Let the output be exactly the lines from the one containing "Click the horizontal" through the end of the records below, both included.
☆ ☆ ☆ ☆
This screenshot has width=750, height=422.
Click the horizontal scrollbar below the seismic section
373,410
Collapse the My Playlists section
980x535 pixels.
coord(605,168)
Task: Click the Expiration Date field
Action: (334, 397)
☆ ☆ ☆ ☆
_Answer for the task_.
Click the horizontal scrollbar below the seismic section
373,410
Collapse the My Playlists section
980x535 pixels.
coord(605,168)
Task: Click the Expiration Date field
Action: (334, 397)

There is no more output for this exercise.